For the second question : For local variables, it really is up to the compiler. The standard makes no mention of a stack. However, most likely you are on a common architecture running a common OS and using a common compiler :-).

So for the common case, the compiler will typically reserve space at the beginning of the function call for all local variables by adjusting the stack accordingly or reserving registers for them if it can (a register being the preferred choice since it is much faster).

Then (in c++), when the variable is encountered, it will call the constructor. It could in theory, adjust the stack on an as needed basis, but this would be complicated to prove correct and less efficient. Typically reserving stack space is a single instruction, so doing it all at once is pretty optimal.

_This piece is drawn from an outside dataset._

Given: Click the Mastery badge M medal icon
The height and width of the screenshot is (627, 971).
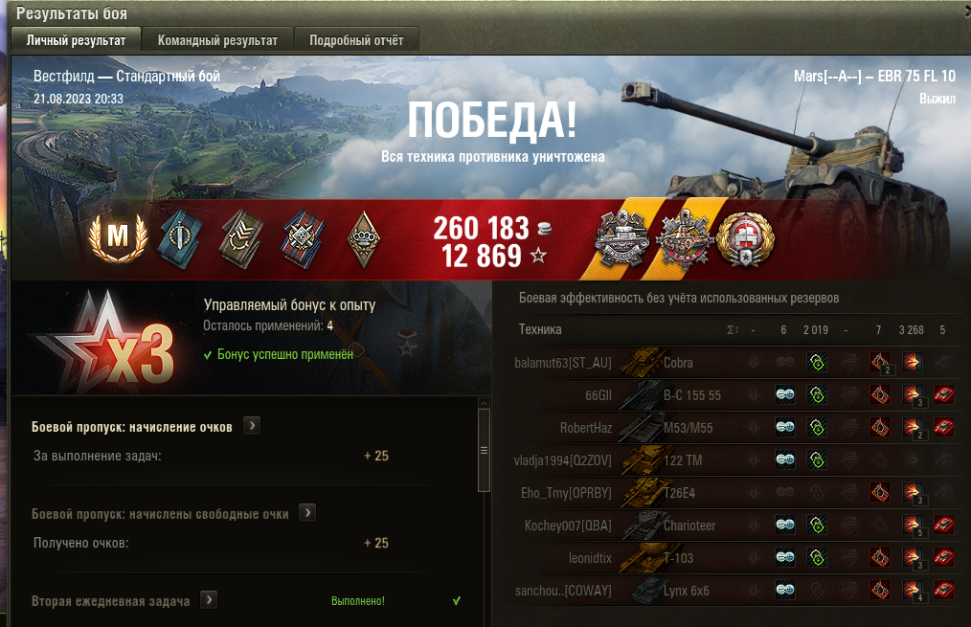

How is the memory allocated on-the-fly? Does the compiler make a call to an OS routine that allocates memory for you or is a function compiled that allocates the memory for you?

In most implementations, it's a bit of a combination of those two. There is normally an operating system service that is used to provide blocks of memory to your process, and also some code in the runtime or the standard library that manages those blocks of memory on a finer-grained scale inside your application.

is the memory reserved for the variable whether or not "int y;" is executed? And if it's reserved regardless, isn't it more memory-efficient to mem alloc any variables that are in a block that may or may not be executed?

Normally, no - the space for y would be allocated only if the appropriate code were executed. Variables with automatic storage class are normally on the stack, so making space for them is as easy as modifying the stack pointer. That said, the compiler can do pretty much whatever it wants in this case, so inspecting the output from your toolchain is the only way to know for sure.

Local variables (int y) are allocated on the stack.

The same thing goes for the pointer, however the 'new'-ed expression is allocated on the heap, usually through a malloc call of sorts. The exact method and heap layout are implementation-defined.

Only global static data are in the data-segment.

The example int y will be optimized out because it isn't used.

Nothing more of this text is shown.